Moins de mortalité chez les femmes
Les hommes continuent à davantage mourir par suicide que les femmes et la baisse est moins rapide pour eux (12,8 pour 100 000 en 2021, soit -33,5 % depuis 1990, contre 5,4 pour 100.000 soit -50,3 %). En revanche, le recours aux soins médicaux après une tentative de suicide est plus important chez elles : 14,47 pour 100 000 habitants en 2021, versus 4,27 chez les hommes.
« Les hommes ont tendance à choisir des méthodes de suicide plus violentes et plus mortelles, comme les armes à feu, tandis que les femmes sont plus susceptibles de choisir des moyens comme l’empoisonnement et l’overdose, qui ont un taux de survie plus élevé », explique dans un communiqué Emily Rosenblad, deuxième auteur de l’étude et responsable de projet à l’Institute for Health Metrics and Evaluation (IHME) de l’école de médecine de l’Université de Washington, à Seattle.
L’âge moyen des personnes décédées par suicide a augmenté, notent également les auteurs : il est passé de 43 ans en 1990 à 47 ans en 2021 pour les hommes, et de 41,9 à 46,9 ans pour les femmes.
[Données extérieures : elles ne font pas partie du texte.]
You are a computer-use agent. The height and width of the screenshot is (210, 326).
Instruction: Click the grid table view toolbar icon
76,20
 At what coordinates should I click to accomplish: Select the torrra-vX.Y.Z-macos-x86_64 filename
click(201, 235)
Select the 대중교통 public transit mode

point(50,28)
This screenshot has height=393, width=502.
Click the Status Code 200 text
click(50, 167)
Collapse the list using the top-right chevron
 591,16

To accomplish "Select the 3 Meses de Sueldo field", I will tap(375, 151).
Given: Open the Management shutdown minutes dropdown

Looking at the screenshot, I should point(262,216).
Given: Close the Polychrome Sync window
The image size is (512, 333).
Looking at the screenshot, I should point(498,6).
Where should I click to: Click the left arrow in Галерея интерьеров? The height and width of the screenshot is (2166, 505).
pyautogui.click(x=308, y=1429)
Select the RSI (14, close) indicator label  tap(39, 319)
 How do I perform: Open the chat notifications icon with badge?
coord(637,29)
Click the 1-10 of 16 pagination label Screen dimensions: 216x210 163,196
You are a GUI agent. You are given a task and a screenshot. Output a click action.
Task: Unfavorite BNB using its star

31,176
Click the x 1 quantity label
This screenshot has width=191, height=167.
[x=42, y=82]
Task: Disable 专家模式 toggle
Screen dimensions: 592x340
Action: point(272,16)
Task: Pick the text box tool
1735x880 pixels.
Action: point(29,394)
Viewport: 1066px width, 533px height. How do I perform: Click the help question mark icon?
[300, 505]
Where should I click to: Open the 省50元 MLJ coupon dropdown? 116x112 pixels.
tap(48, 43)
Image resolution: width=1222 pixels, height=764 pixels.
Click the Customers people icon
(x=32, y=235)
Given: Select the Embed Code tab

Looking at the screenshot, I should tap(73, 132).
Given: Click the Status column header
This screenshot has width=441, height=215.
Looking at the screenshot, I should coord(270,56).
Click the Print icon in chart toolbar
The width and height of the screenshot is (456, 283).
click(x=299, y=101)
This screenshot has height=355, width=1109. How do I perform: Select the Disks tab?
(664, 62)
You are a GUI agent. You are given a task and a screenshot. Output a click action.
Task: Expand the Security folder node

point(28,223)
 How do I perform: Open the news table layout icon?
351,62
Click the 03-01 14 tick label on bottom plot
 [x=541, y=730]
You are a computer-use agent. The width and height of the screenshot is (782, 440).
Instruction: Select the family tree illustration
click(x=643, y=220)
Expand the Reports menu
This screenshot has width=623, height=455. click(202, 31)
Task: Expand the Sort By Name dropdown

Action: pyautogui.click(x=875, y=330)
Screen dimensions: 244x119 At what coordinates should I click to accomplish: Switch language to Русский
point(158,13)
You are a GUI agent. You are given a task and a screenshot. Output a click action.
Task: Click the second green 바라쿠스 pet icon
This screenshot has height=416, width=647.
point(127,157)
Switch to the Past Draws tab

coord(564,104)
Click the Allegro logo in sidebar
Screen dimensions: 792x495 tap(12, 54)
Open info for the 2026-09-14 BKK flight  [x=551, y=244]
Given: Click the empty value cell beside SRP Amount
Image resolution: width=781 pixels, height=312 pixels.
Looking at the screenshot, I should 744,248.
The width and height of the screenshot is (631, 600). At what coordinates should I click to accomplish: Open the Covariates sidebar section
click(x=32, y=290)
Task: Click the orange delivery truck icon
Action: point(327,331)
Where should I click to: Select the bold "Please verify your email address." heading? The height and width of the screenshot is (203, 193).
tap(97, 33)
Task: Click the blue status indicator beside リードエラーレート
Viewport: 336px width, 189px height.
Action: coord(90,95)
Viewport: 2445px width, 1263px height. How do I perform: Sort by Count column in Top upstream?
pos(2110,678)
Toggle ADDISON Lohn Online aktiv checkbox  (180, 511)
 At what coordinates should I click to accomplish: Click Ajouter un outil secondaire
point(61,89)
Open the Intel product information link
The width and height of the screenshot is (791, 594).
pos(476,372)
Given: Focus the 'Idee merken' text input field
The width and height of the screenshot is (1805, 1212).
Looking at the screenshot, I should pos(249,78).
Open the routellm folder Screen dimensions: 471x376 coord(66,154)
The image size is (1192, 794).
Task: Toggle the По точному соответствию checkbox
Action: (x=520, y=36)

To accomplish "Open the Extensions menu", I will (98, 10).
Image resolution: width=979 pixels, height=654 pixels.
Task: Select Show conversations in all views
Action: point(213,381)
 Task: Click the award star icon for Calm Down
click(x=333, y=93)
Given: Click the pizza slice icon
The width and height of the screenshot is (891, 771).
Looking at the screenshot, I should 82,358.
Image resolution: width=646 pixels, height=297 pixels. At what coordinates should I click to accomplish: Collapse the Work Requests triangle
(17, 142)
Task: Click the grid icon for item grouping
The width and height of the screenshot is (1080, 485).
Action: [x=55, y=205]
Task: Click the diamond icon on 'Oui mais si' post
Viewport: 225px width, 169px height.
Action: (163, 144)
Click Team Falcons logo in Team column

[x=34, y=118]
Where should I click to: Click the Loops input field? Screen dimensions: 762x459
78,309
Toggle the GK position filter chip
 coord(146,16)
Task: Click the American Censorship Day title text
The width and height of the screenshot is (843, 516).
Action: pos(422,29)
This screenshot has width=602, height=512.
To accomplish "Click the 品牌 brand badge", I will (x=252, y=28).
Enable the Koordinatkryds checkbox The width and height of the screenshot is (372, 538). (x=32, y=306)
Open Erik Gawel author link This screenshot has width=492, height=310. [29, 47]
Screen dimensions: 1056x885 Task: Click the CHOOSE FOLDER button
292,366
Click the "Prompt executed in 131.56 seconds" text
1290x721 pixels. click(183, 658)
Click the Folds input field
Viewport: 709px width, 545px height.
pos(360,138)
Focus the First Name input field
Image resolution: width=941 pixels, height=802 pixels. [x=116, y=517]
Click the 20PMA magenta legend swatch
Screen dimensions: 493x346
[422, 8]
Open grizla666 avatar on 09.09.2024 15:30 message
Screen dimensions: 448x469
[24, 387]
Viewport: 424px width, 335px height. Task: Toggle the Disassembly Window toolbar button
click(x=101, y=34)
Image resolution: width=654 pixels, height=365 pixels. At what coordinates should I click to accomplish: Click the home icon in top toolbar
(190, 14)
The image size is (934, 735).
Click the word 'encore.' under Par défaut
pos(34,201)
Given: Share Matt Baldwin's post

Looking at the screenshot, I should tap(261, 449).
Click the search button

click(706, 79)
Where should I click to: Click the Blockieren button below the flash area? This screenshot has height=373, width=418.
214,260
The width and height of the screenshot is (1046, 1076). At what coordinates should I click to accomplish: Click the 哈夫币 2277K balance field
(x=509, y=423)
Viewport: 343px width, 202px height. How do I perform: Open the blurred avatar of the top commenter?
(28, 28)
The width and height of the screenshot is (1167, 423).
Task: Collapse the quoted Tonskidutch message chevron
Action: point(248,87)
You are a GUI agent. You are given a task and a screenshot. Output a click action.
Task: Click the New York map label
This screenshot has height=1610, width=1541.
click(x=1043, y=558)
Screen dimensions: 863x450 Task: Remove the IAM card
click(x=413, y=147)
Cela pourrait montrer l’efficacité des « efforts axés sur la prévention du suicide chez les jeunes, tels que l’accès à des services de dépistage essentiels ou le développement de programmes de santé mentale »; mais le suicide reste une cause importante de mortalité évitable chez les enfants et jeunes adultes quel que soit le niveau de revenu du pays concerné, insistent les auteurs.
Ils soulignent aussi le vieillissement général de la population et le fait que « des facteurs tels que l’isolement, l’absence de soutien social ou familial, une sécurité sociale et des régimes de retraite inadéquats, les maladies chroniques, une assurance insuffisante, et l’absence de ressources en santé mentale pour les adultes d’âge moyen et les plus âgés sont des facteurs de risque critiques contribuant au suicide », estiment-ils.
Les objectifs de développement durable de l’Organisation mondiale de la Santé ont fixé un objectif global de réduction d’un tiers des décès par suicide d’ici à 2030, rappellent les auteurs. Or, « malgré l’amélioration globale du taux de mortalité (…), certains groupes démographiques affichent des taux de suicide en hausse, révélant des lieux et des groupes d’âge spécifiques qui ont besoin d’urgence d’un soutien et de stratégies d’intervention renforcées en matière de santé publique ».
Le suicide est un phénomène complexe, qui mêle « troubles mentaux, consommation de substances, traumatismes ou violences, facteurs sociaux et culturels, facilité d’accès à des moyens létaux, pauvreté et privations », et qu’il est selon eux « essentiel de quantifier (…) pour pouvoir agir de manière appropriée et opportune ».
La semaine dernière le suicide de l’étudiant Matar Diagne survenu à l’université de Saint-Louis avait semé la consternation dans le milieu universitaire et au-delà en révélant le mal-être des étudiants sénégalais.